All the mail mirrored from lore.kernel.org
 help / color / mirror / Atom feed
From: Shakeel Butt <shakeel.butt@linux.dev>
To: Andrew Morton <akpm@linux-foundation.org>,
	Johannes Weiner <hannes@cmpxchg.org>,
	Michal Hocko <mhocko@kernel.org>,
	Roman Gushchin <roman.gushchin@linux.dev>,
	Muchun Song <muchun.song@linux.dev>
Cc: linux-mm@kvack.org, linux-kernel@vger.kernel.org
Subject: [PATCH v2 2/7] memcg: dynamically allocate lruvec_stats
Date: Fri, 26 Apr 2024 17:37:28 -0700	[thread overview]
Message-ID: <20240427003733.3898961-3-shakeel.butt@linux.dev> (raw)
In-Reply-To: <20240427003733.3898961-1-shakeel.butt@linux.dev>

To decouple the dependency of lruvec_stats on NR_VM_NODE_STAT_ITEMS, we
need to dynamically allocate lruvec_stats in the mem_cgroup_per_node
structure. Also move the definition of lruvec_stats_percpu and
lruvec_stats and related functions to the memcontrol.c to facilitate
later patches. No functional changes in the patch.

Signed-off-by: Shakeel Butt <shakeel.butt@linux.dev>
---
 include/linux/memcontrol.h | 62 +++------------------------
 mm/memcontrol.c            | 87 ++++++++++++++++++++++++++++++++------
 2 files changed, 81 insertions(+), 68 deletions(-)

diff --git a/include/linux/memcontrol.h b/include/linux/memcontrol.h
index 9aba0d0462ca..ab8a6e884375 100644
--- a/include/linux/memcontrol.h
+++ b/include/linux/memcontrol.h
@@ -83,6 +83,8 @@ enum mem_cgroup_events_target {
 
 struct memcg_vmstats_percpu;
 struct memcg_vmstats;
+struct lruvec_stats_percpu;
+struct lruvec_stats;
 
 struct mem_cgroup_reclaim_iter {
 	struct mem_cgroup *position;
@@ -90,25 +92,6 @@ struct mem_cgroup_reclaim_iter {
 	unsigned int generation;
 };
 
-struct lruvec_stats_percpu {
-	/* Local (CPU and cgroup) state */
-	long state[NR_VM_NODE_STAT_ITEMS];
-
-	/* Delta calculation for lockless upward propagation */
-	long state_prev[NR_VM_NODE_STAT_ITEMS];
-};
-
-struct lruvec_stats {
-	/* Aggregated (CPU and subtree) state */
-	long state[NR_VM_NODE_STAT_ITEMS];
-
-	/* Non-hierarchical (CPU aggregated) state */
-	long state_local[NR_VM_NODE_STAT_ITEMS];
-
-	/* Pending child counts during tree propagation */
-	long state_pending[NR_VM_NODE_STAT_ITEMS];
-};
-
 /*
  * per-node information in memory controller.

*Target position records*.
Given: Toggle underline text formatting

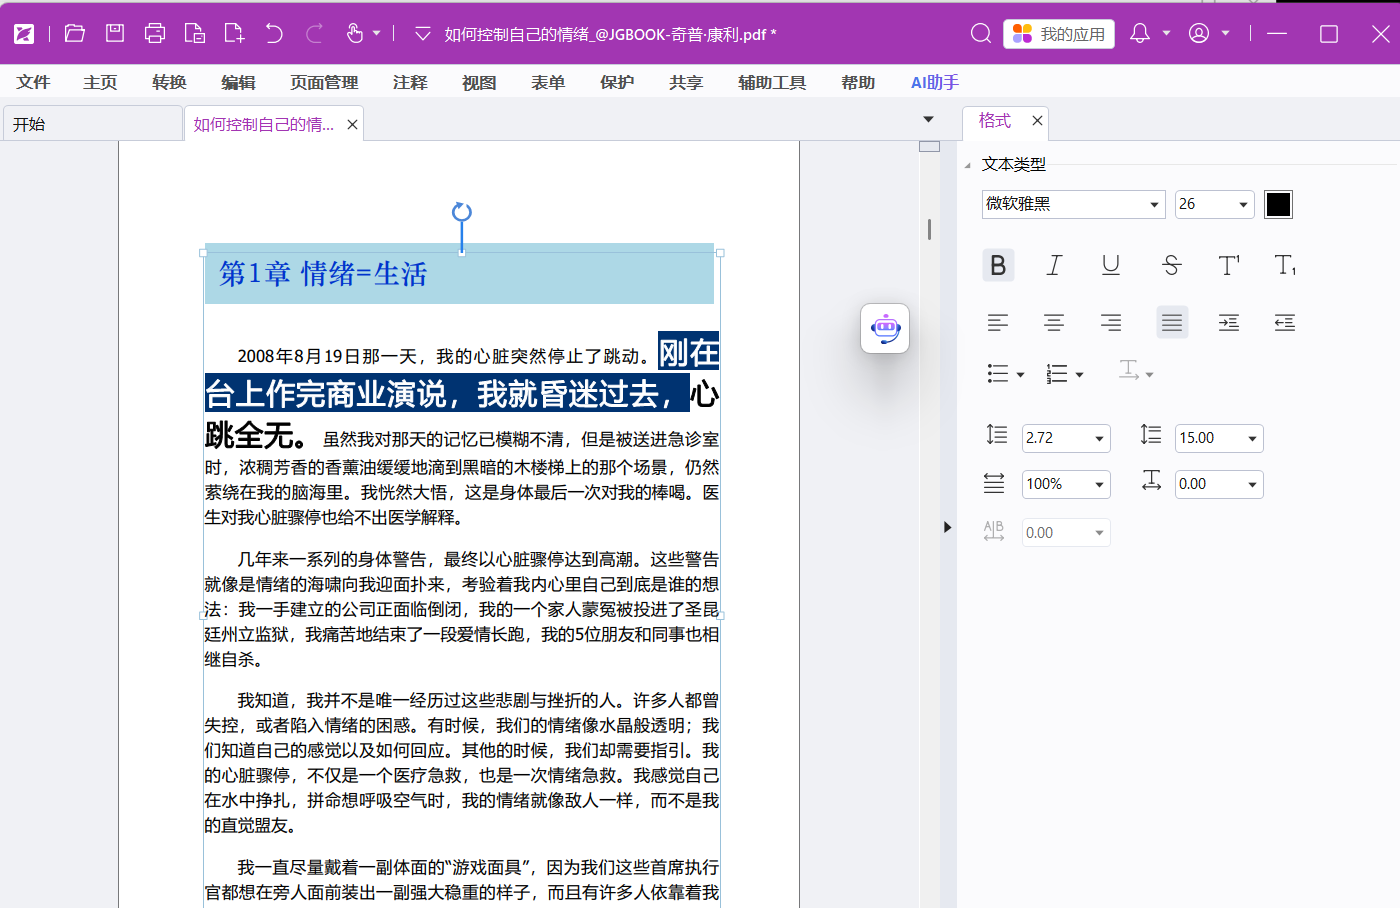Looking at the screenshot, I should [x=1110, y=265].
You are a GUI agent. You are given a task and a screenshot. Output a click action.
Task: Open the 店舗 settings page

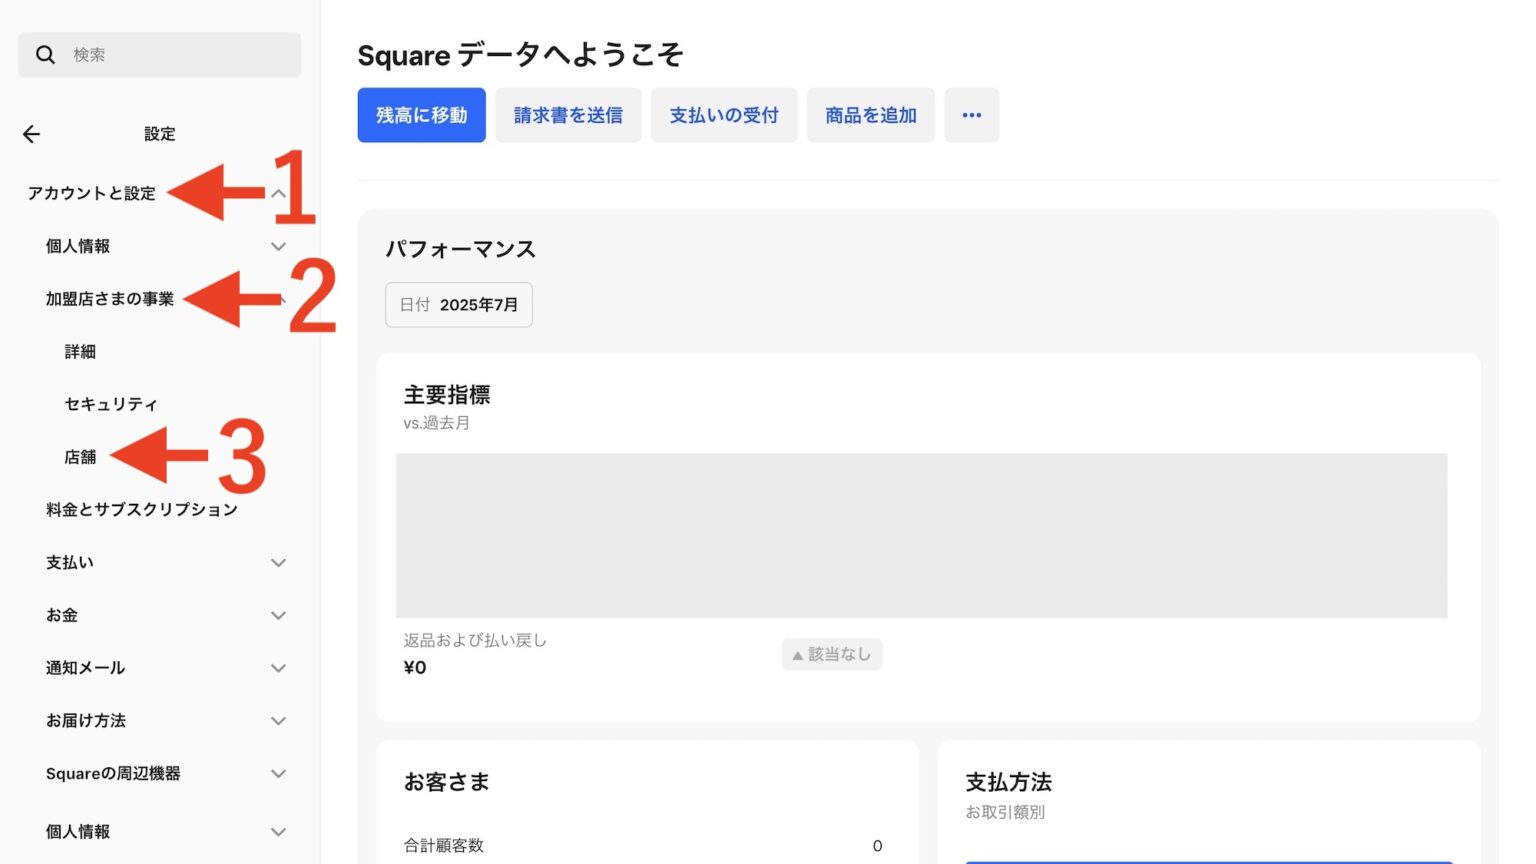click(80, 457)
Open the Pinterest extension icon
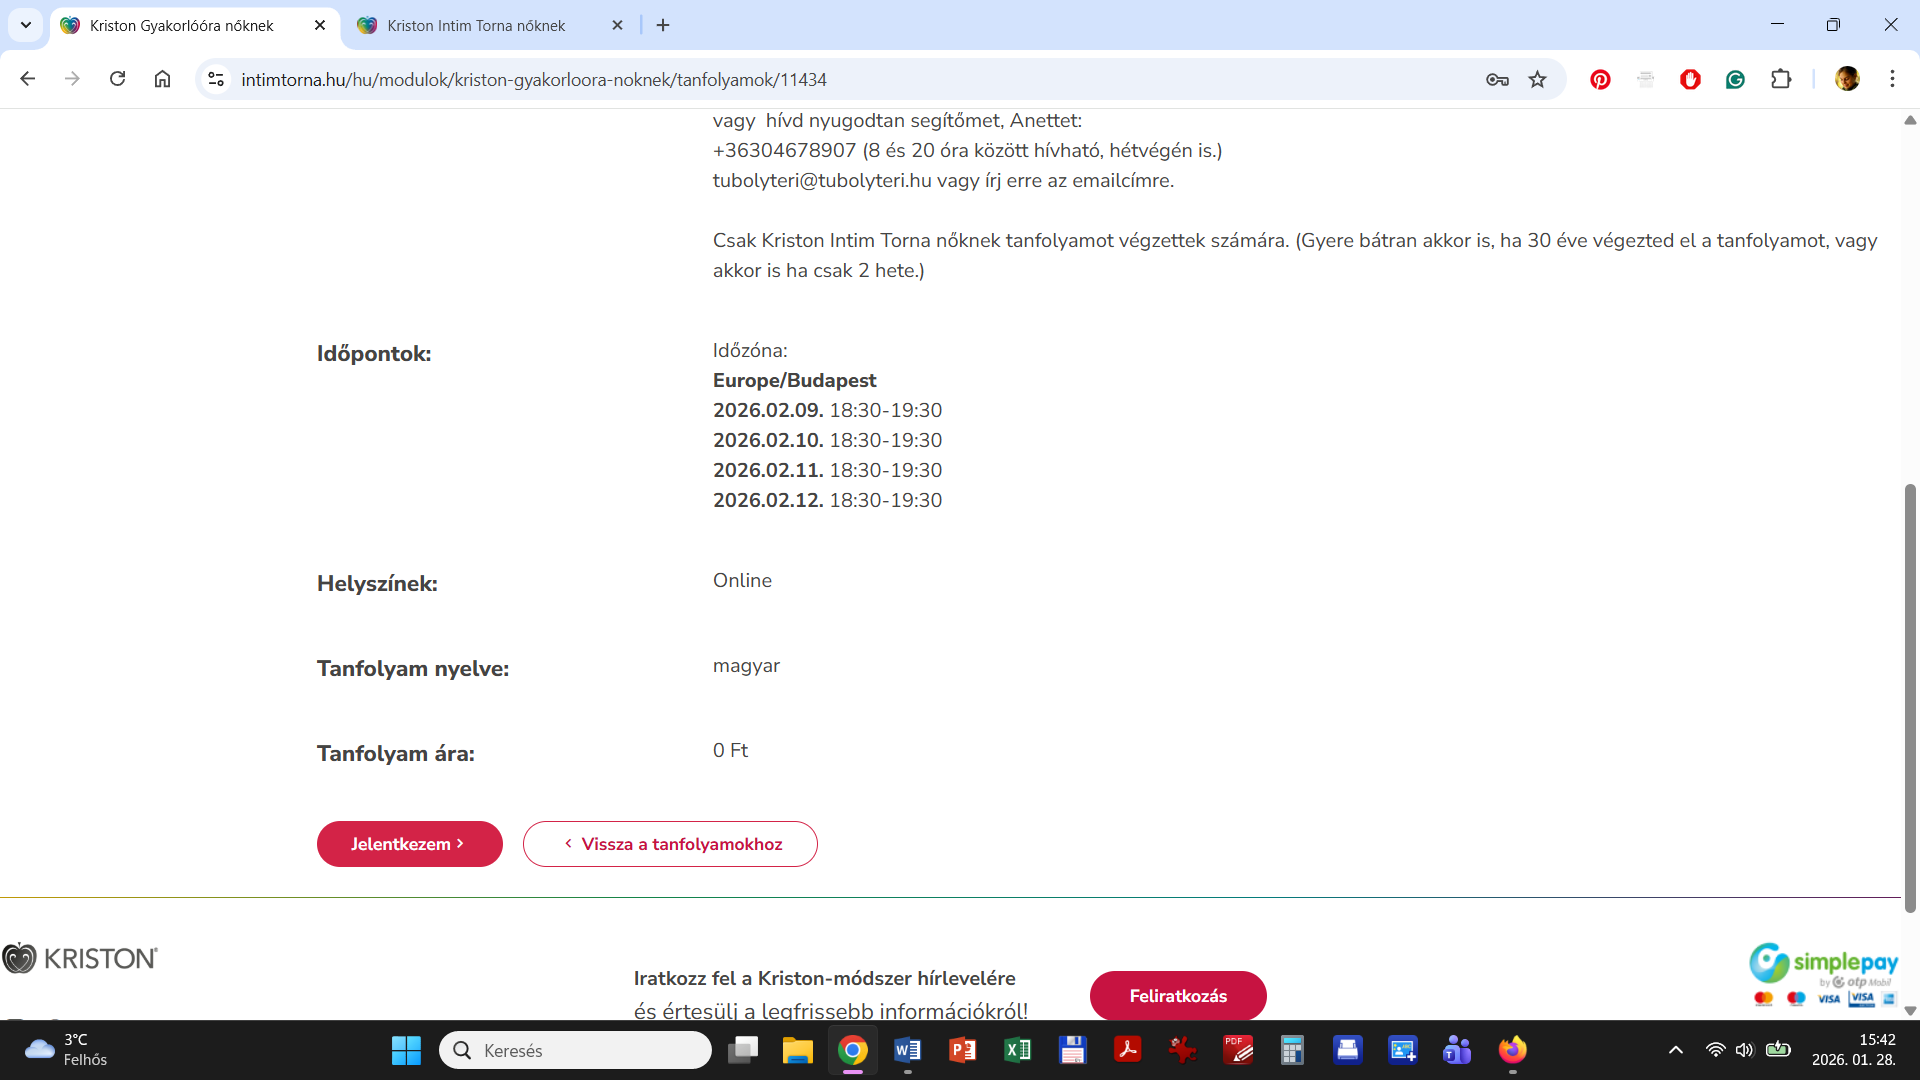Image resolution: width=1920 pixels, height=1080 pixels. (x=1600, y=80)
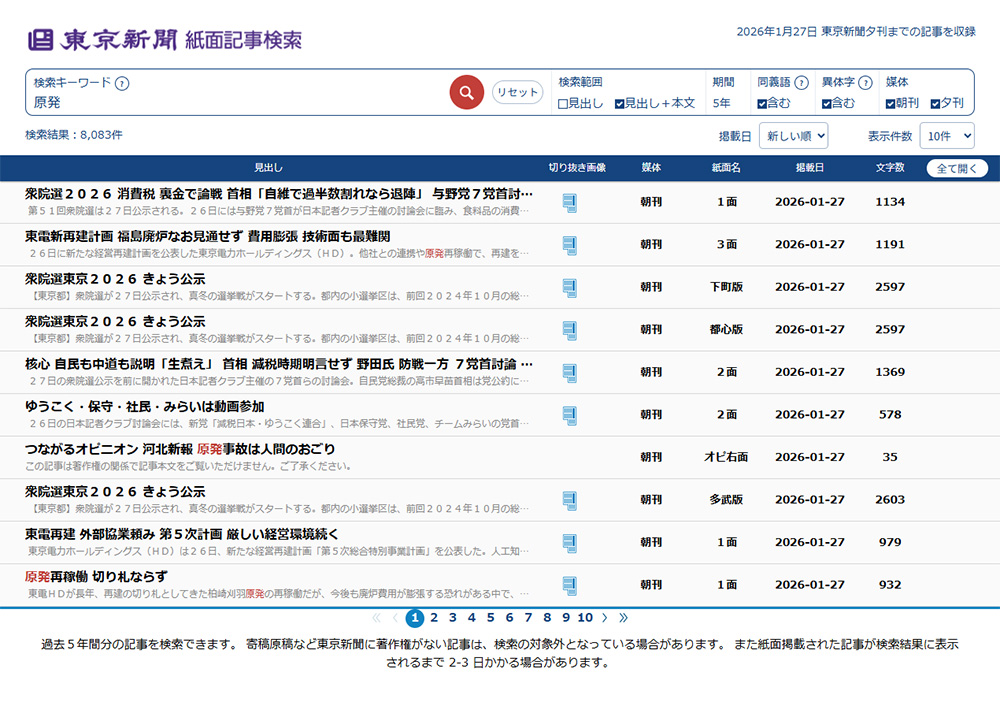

*JOB A*.
Reproduce the memcg patch email word for word, from "In-Reply-To: <20240427003733.3898961-1-shakeel.butt@linux.dev>" up to and including "insertions(+), 68 deletions(-)".
*JOB B*.
How many insertions and deletions does the memcg patch email report across its changed files?

*EXERCISE SOLUTION A*.
In-Reply-To: <20240427003733.3898961-1-shakeel.butt@linux.dev>

To decouple the dependency of lruvec_stats on NR_VM_NODE_STAT_ITEMS, we
need to dynamically allocate lruvec_stats in the mem_cgroup_per_node
structure. Also move the definition of lruvec_stats_percpu and
lruvec_stats and related functions to the memcontrol.c to facilitate
later patches. No functional changes in the patch.

Signed-off-by: Shakeel Butt <shakeel.butt@linux.dev>
---
 include/linux/memcontrol.h | 62 +++------------------------
 mm/memcontrol.c            | 87 ++++++++++++++++++++++++++++++++------
 2 files changed, 81 insertions(+), 68 deletions(-)

*EXERCISE SOLUTION B*.
81 insertions and 68 deletions.